市内全小中で学校HPを統一して運用~長岡市教育委員会

2019年7月9日
特集:学校経営と学校マネジメント

同じ仕組みで校務も効率化

新潟県長岡市教育委員会(小学校55校、中学校27校、特別支援学校2校)では、2017年度より、市内全校で共通の学校ホームページ作成システムを導入し、運用を開始した。これにより、全校で学校ホームページ(以下、HP)の更新率が上がると同時に校務負担減にもつながるなど、様々なメリットが生まれている。導入の経緯と運用の工夫について、長岡市教育委員会学校教育課・長岡市教育センター・小岸正樹指導主事、教育総務課・相川良澄主査、同・丸山俊輔主任に聞いた。

丸山主任

丸山主任

相川主査

相川主査

小岸指導主事

小岸指導主事

セキュリティ面の安心も向上

導入の理由

新しいシステムによる学校HPの全校運用が決まったのは、2016年だ。それまでは学校により様式もシステムも更新頻度もバラバラで、公教育として、この状況を是正する必要があると考えた。標的型攻撃など、昨今の「高度サイバー攻撃」への対応も必要だ。しかし80校以上に対して個別に対応することはほぼ不可能だ。更新作業も一部の教員に業務が偏っており、引継ぎが難しい学校も多く、働き方改革の観点からも改善が必要だ。そこで、2016年春の情報担当者連絡会議で、学校HPのシステムを市内全校で統一すること、順次研修を開始することを周知するとともに、教育総務課と教育センターが連携し、100校程度の自治体規模で導入されている学校HPのシステムを中心に、情報を収集。その夏には入札を行い、中~大規模自治体に導入実績が多く、継続率も高い「スクールWebアシスト」(株式会社EDUCOM)の導入が決まった。

円滑な活用のための工夫

スムーズに学校HPを開設できるように、学校概要と連絡先などを記入するだけで開設できるひな型を用意して2017年1~3月、各学校に準備を依頼。ひな型の修正や活用などの検証を進め、HP公開手順などをまとめた独自の操作マニュアルやコールセンターも用意して、4月からの全校一斉稼働に備えた。導入時に、市内全校の担当者に向けた導入研修を実施。さらに担当者・希望者向けに、教育センターの研修に「ホームページ作成講座」を設けた。

画像編集も研修
複数の写真を1枚に編集して更新

複数の写真を1枚に編集して更新

それまでは各学校独自の体裁で学校HPを制作していたため、市教委として効果的な研修を企画することが難しかったが、市内全校に同じシステムを導入することで、効率的に進めることができるようになった。

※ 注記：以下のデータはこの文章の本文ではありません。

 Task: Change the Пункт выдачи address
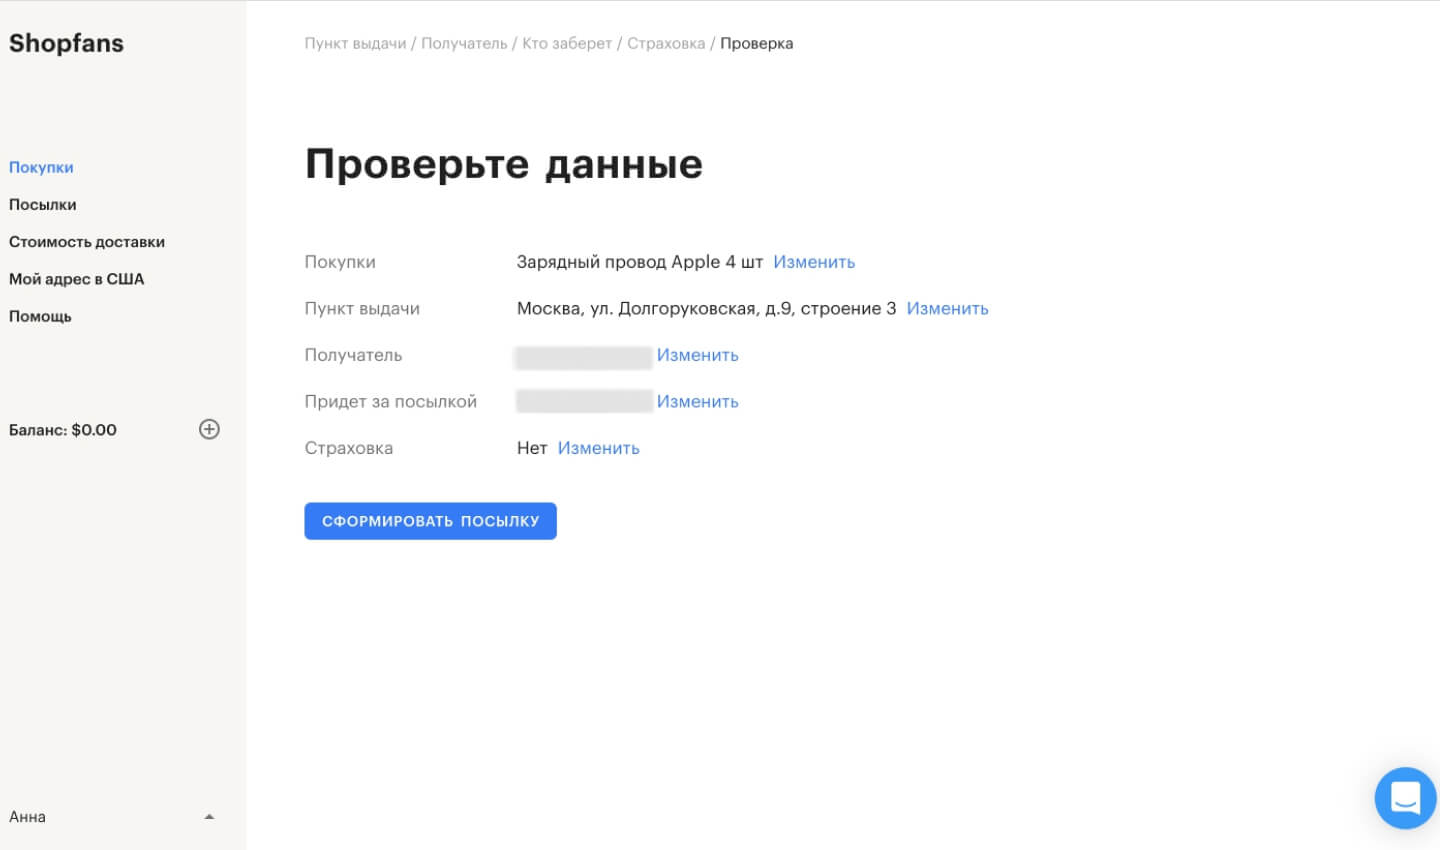(947, 308)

画像編集の研修も実施。1度にアップできる写真の枚数には限りがあるが、同じ行事で何枚もアップしたい場合もある。そこで、複数の写真を組み合わせて1枚に加工できるようにした。この研修は好評で、他校から、どのように写真をアップしているのかを聞かれることもあるという。

地域に根差した活動を発信

導入の成果

シンプルな手順で更新率アップ
小中連携している学校のHP更新状況がわかる

小中連携している学校のHP更新状況がわかる

「スクールWebアシスト」の導入により、シンプルな手順で日々の様子や写真を誰でもHPにアップできるようになり、各校の更新頻度が上がった。長岡市では、本格運用を開始した2か月後の6月に運動会がある。HP更新の最初のヤマ場だが、使い方に困った時にはすぐにコールセンターに聞くこともでき、スムーズに更新できていたという。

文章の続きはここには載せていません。